The specific character of rifles Dimick promised to get is difficult to assess, conforming as they must to a long discarded sample rifle once in Colonel Birge's care. By April 27, 1862, Dimick had delivered 472 sporting rifles at $25 each; the account was paid May 20. But, considering the irregularities in getting funds out to Fremont, and the fact that Dimick had 150 guns actually on hand in September, it is no libel to suppose he had acutally delivered at least the 150 by the end of September. We believe these arms included para-military target rifles of the prong butt style affected by the German-Swiss schuetzen clubs of the middle west in the 1850s. Often they were fitted for bayonet - socket, clasp, or sword - to conform to a special shooting match for military target work. Some of these special rifles, adapted for fighting, and for accurate shooting, were what Dimick obtained. When Birge's Sharpshooters were disbanded and translated into the 67th Regiment Illinois Volunteers, a colorful corps of men vanished from history. Their patron, General Fremont, nearly did, too. Yet his faults in the armaments race were three:
He equipped his men with 5,000 new breech-loading .58 caliber carbines when there were none to be had at any price.

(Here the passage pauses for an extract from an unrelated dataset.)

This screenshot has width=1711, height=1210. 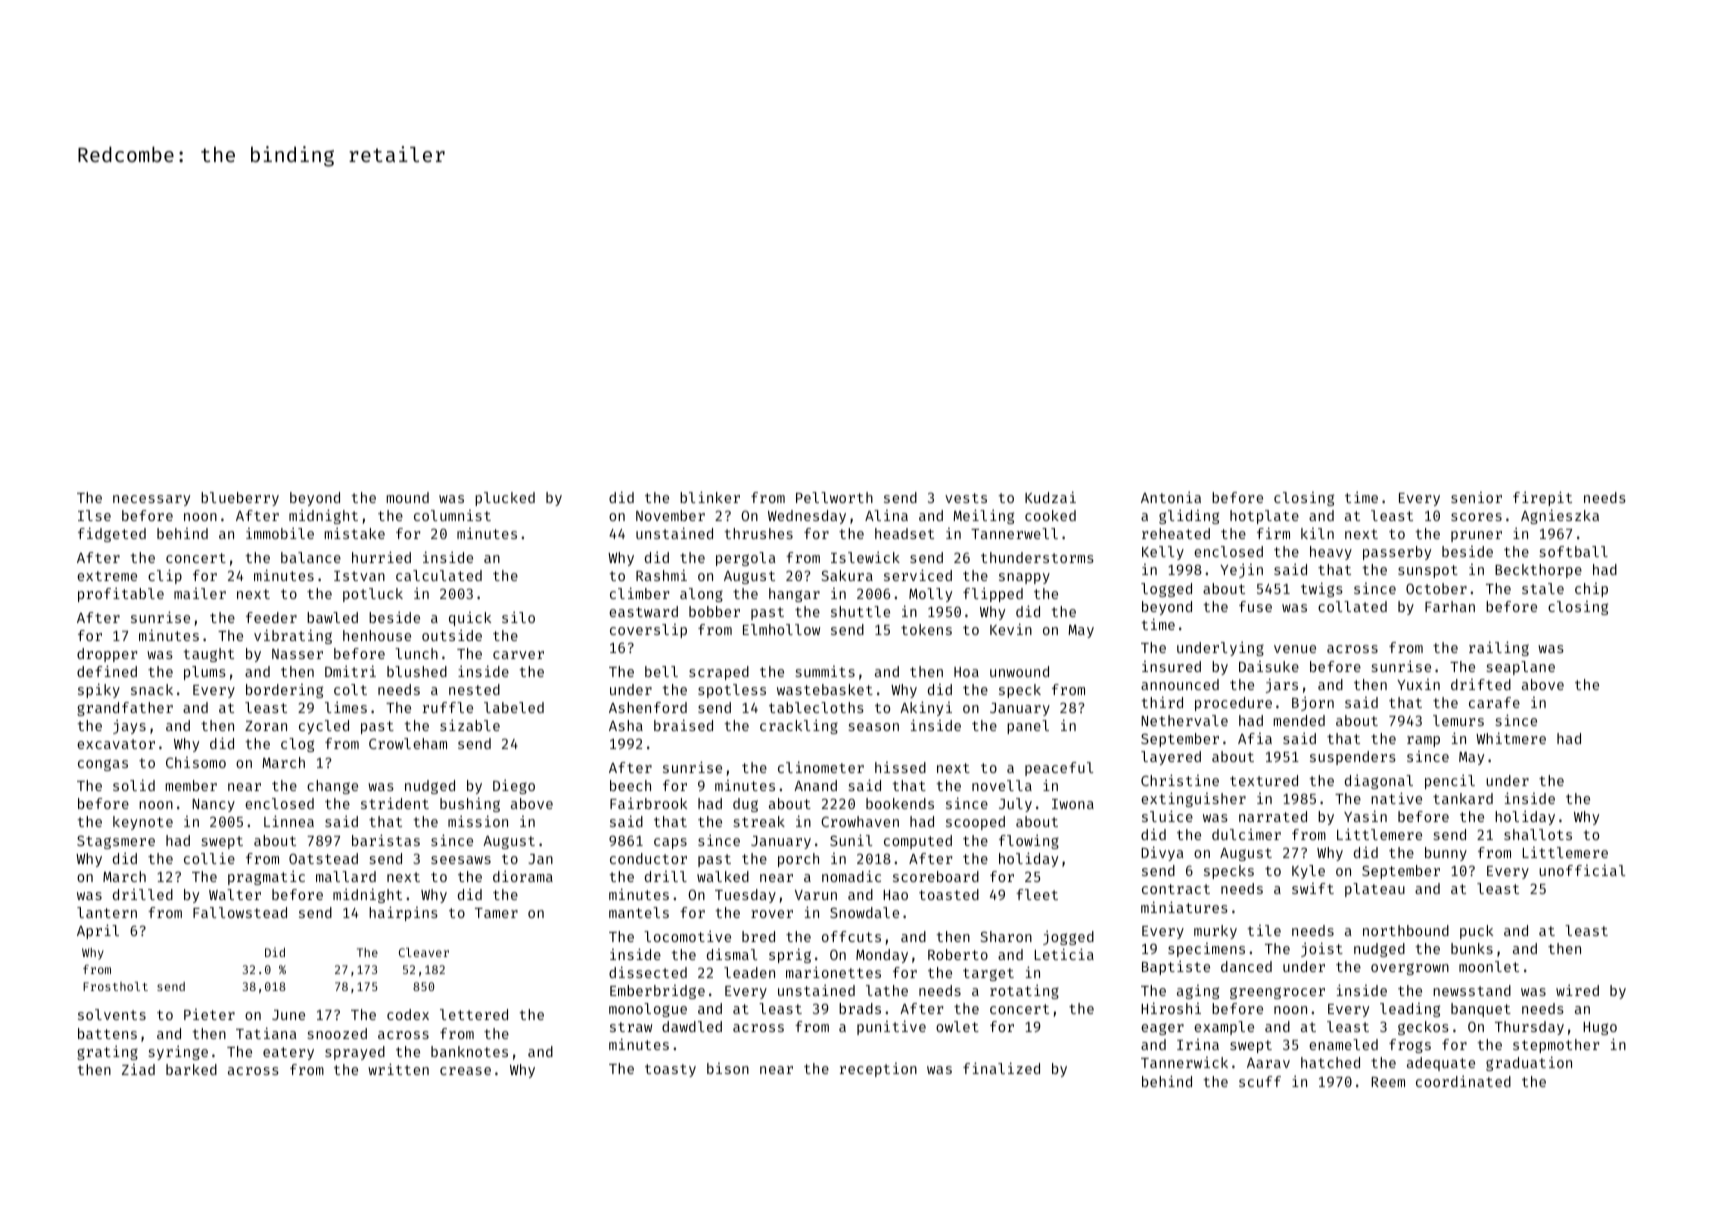 What do you see at coordinates (1162, 853) in the screenshot?
I see `Divya` at bounding box center [1162, 853].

He established a training cadre that in six weeks turned plow jockeys into tiger-mad swordsmen willing to follow a crazy, but valiant little Hungarian saddle tramp into the gates of Hell.
He set up up a corps of trained, expert woodsmen, dressed in forest green and wielding bayoneted target rifles With these errors, the record of Fremont in the West was ended." - William B. Edwards

"Record clearly reveal the government purchased 2,707 'COMMON SPORTSMAN RIFLES' 1861-1862; likely more. Well known St. Louis maker Horace Dimick received a contract from General J.C. Fremont for 1,000 percussion sporting rifles to arm the 14th Missiouri ('Birge's Sharpshooter', later the 66th Ill. Inf.). All acquired some from other makers/dealers. Existing photographs reveal guns as half-stock rifles varying in features (double and single wedge forends; back action and bar locks, with and without patchbox, etc.) Early correspondence mentioned saber type bayonets, but likely only a few so-fitted. Known to have been serial numbered (likely on face of muzzle) and issued with bullet mold (likely numbered to match.) Caliber .48 to .55. (Note: Colorado Territory also purchased 'sporting rifles' to arm their 1st Reg't of Volunteers, Sept. 1861.)" - Flayderman

Edwards, William B. CIVIL WAR GUNS. Castle. Secaucus, N.J. 1982.
Gardner, Colonel Robert E. SMALL ARMS MAKERS. Crown Publishers, Inc. N.Y., N.Y. 1963.